[FEA] Alternate design for owning/non-owning comparators

jrhemstad commented 2 years ago

Is your feature request related to a problem? Please describe.

The new experimental row operators require non-trivial preprocessing that involves new allocations whose lifetime must be maintained while attempting to do any row-wise operations on the specified data.

To manage this, we introduced owning and non-owning comparator types.

For example, self_comparator is an owning type that handles doing row-wise operations on a single table.

self_comparator is not a binary callable object (it doesn't have an operator()). Creating the actual non-owning callable object is currently done through a member factory function of the owning type (renamed in https://github.com/rapidsai/cudf/pull/10870).

table_view input_table{...};
self_comparator s{input_table}; // "Expensive" construction that does necessary pre-processing and allocations
auto callable = s.less(); // "Cheap" factory that returns a binary callable suitable for passing to algorithms like thrust::sort
thrust::sort(..., callable);

After reviewing code using this functionality I've noticed that the callable being returned from a member of the owning type is a bit awkward. For instance the s.less() call above isn't immediately obvious that this is actually a factory returning a callable function object. One way to remedy that could be to call it s.make_less() instead, but I think there's an all together better way.

Describe the solution you'd like Inspired by std:: function objects like std::less/std::equal_to, I think we should make the callable objects currently being returned from functions like less()/less_equivalent()/equal_to() to instead be freestanding types that are constructible from the owning types instead of being returned from a factory of the owning type.

I think this would simplify the owning type as well as make the owner/viewer relationship more clear and explicit.

For example, the code above would become:

table_view input_table{...};
self_comparator s{input_table}; // "Expensive" construction that does necessary pre-processing and allocations
auto callable = cudf::row::less{s}; // "Cheap" construction that _views_ the internals of self_comparator
thrust::sort(..., callable);

Here's a high level sketch of how this idea could be implemented: https://godbolt.org/z/5fbK7PTb6

Salient points:

less is a standalone type constructible from the owning type
less is a friend of the owning type to access internals
less deletes constructions from an r-value ref of the owning type to prevent construction from a temporary of the owning type. If allowed, this would lead to dangling references.
For simplicity, this sketch has less::operator() just invoke the PhysicalComparator. The actual implementation would have more layers. It would be roughly equivalent to what the internals of the self_comparator::less factory above does today.

Additional Thoughts

I've come to believe that "comparator" is probably an inappropriate name for the owning types. It's not a comparator (not invokable), it just preprocesses and holds data needed by the actual comparators.

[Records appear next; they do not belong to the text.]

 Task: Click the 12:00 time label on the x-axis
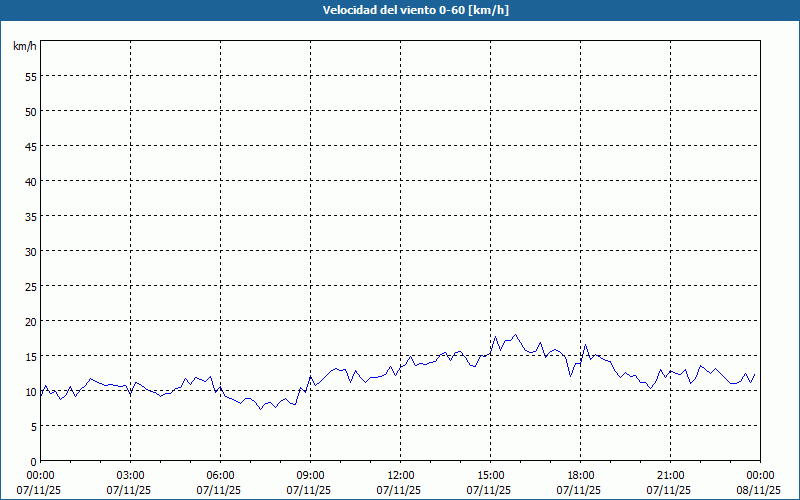point(400,475)
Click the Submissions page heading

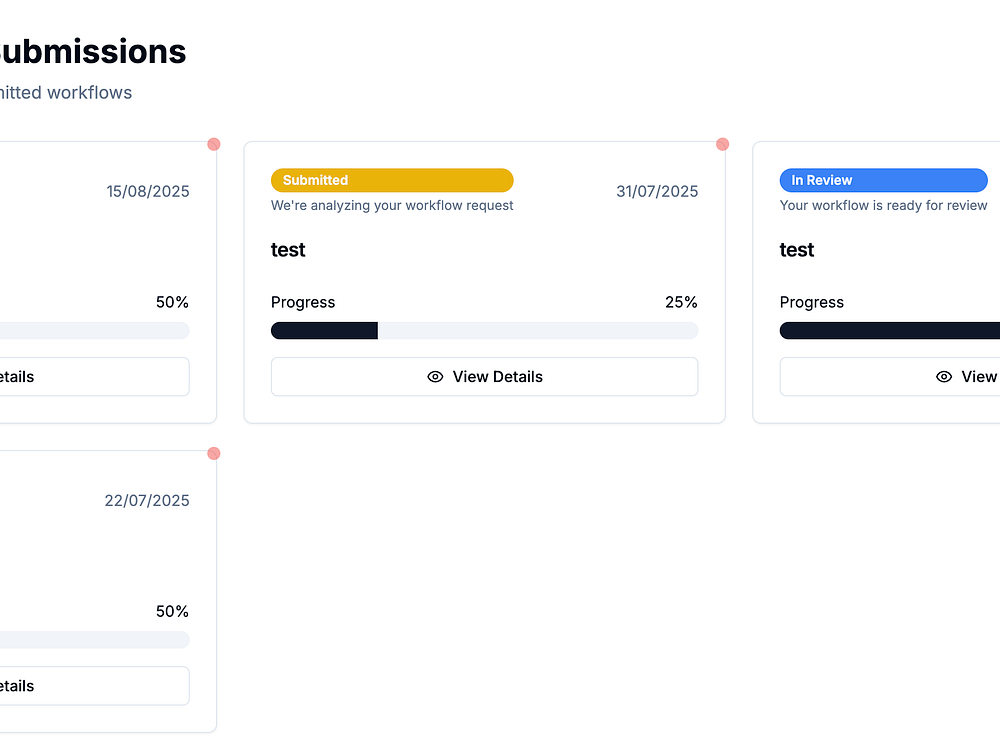tap(92, 52)
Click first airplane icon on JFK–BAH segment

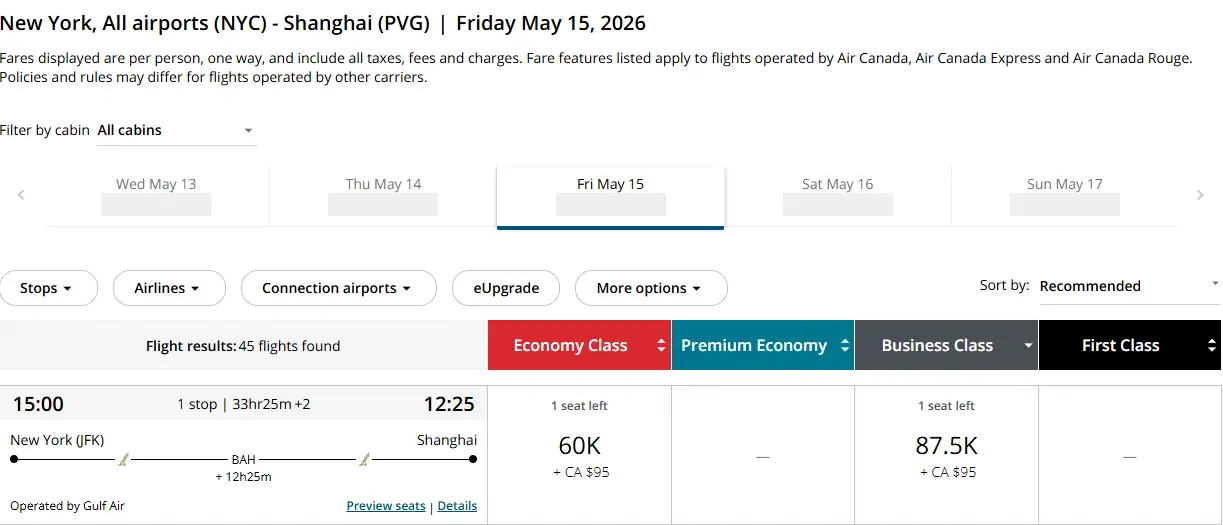pyautogui.click(x=124, y=459)
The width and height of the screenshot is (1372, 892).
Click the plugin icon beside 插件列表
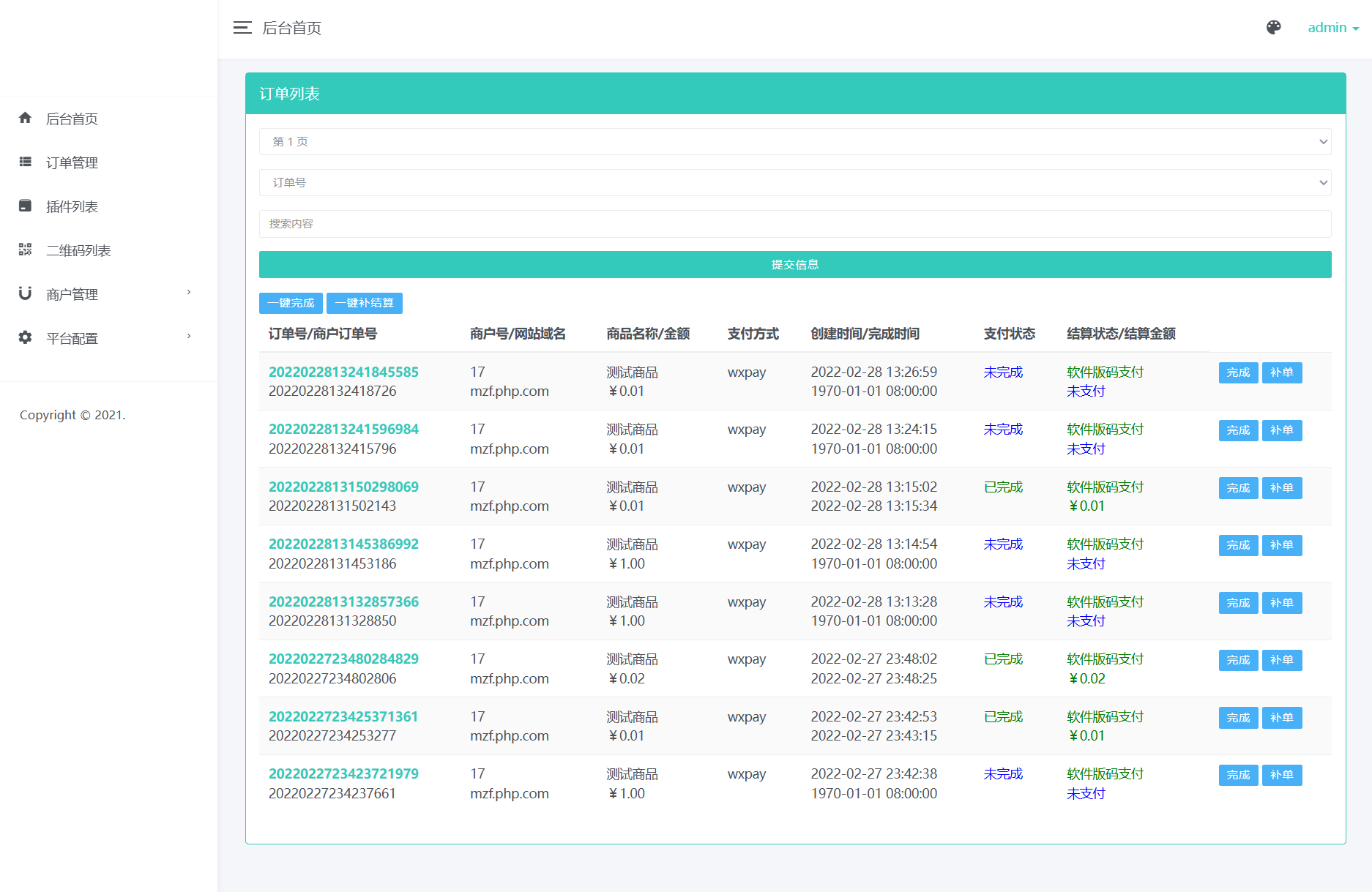pos(26,206)
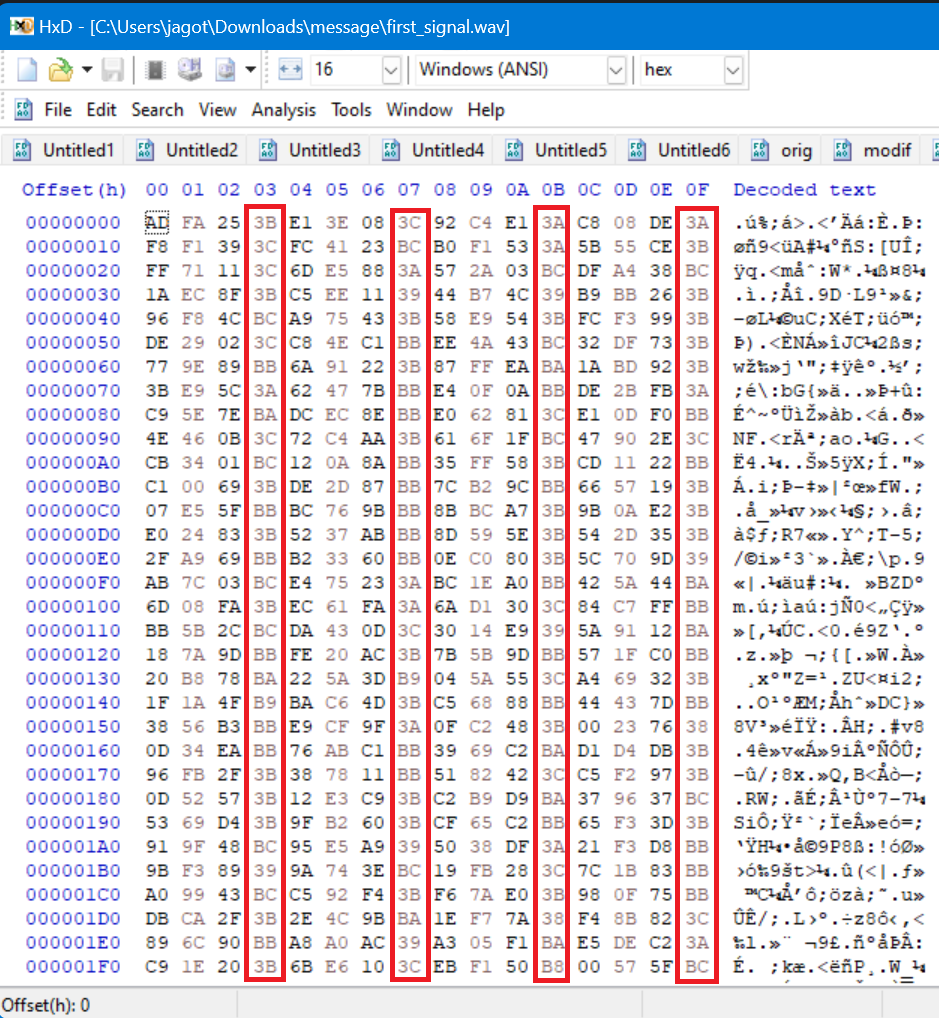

I don't have a good suggestion for a different name yet.

jrhemstad commented 2 years ago

@bdice @rwlee @devavret

jrhemstad commented 2 years ago

Staring at this some more and thinking about names for the "owning" comparators I realized that there is effectively no reason for them to exist.

Once you make the callables freestanding types, the only purpose of the owning comparators is to add the minor convenience of not needing to construct the preprocessed tables yourself. Otherwise we can eliminate them entirely.

// self
table_view input_table{...};
preprocessed_table processed_input{input_table}; // "Expensive" construction that does necessary pre-processing and allocations
auto callable = cudf::row::self::less{p}; // "Cheap" construction that _views_ the internals of the preprocessed table
thrust::sort(..., callable);
...
// two table
table_view lhs{...};
table_view rhs{...};
auto lhs_processed = preprocessed_table{lhs};
auto rhs_processed = preprocessed_table{rhs};
auto callable = cudf::row::two::less{lhs_processed, rhs_processed};
thrust::merge(..., callable);

I have an idea of how we can get rid of needing to be explicit about self vs two_table as well that I need to explore some more.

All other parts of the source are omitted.